A GNR reforçou os meios para a prevenção e deteção precoce de incêndios rurais, face ao calor previsto. O reforço inclui 210 patrulhas móveis diárias e 20 patrulhas adicionais asseguradas pelas Forças Armadas.
Sob coordenação da GNR, a DIVDIR e o SGIFR ficam em alerta máximo. A atuação visa zonas com maior risco, histórico de ignições ou causas dolosas, com patrulhamento de visibilidade nas áreas florestais e agrícolas.
O dispositivo envolve a Vertente Territorial, SEPNA, Trânsito e Investigação Criminal, com foco em áreas de maior risco.
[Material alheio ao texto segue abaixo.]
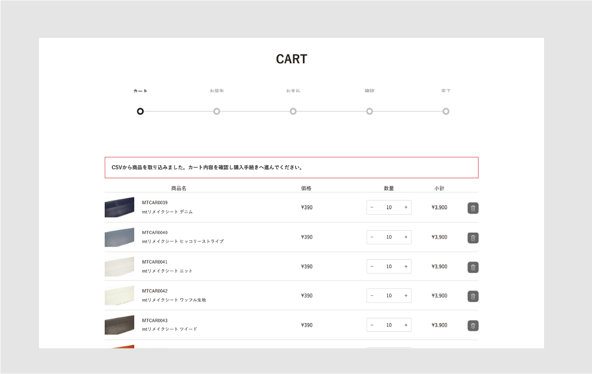Reduce MTCAR0043 quantity using minus
The image size is (592, 374).
(372, 325)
Drones, videovigilância e postos de vigia integram a operação.
Reforço de meios e tecnologia
Há uma rede de videovigilância com sete milhões de hectares monitorizados por 147 torres, mais 80 postos de vigia em terreno, operados por 320 vigilantes. A UEPS, com drone da Força Aérea, colabora com a GNR.
Uma equipa de 23 EMIIF coordena 140 militares especializados em gestão de informação florestal. O apoio inclui 20 patrulhas com Forças Armadas, 10 dedicadas a Kristin e o restante distribuído pelos distritos.
Focos de atuação e dados de prevenção
As ações priorizam Kristin e zonas com maior probabilidade de incêndio, com atenção a queimas, queimadas e uso indevido de maquinaria. Desde início do ano, foram realizadas 22.954 patrulhas pelo SGIFR, mais 4.151 por outras entidades.
Os dados indicam 718 suspeitos identificados e 120 detenções por incêndio florestal. Entre as causas, 59,7% resultaram de uso negligente do fogo, 11,6% de origem intencional e 0,5% de origem natural.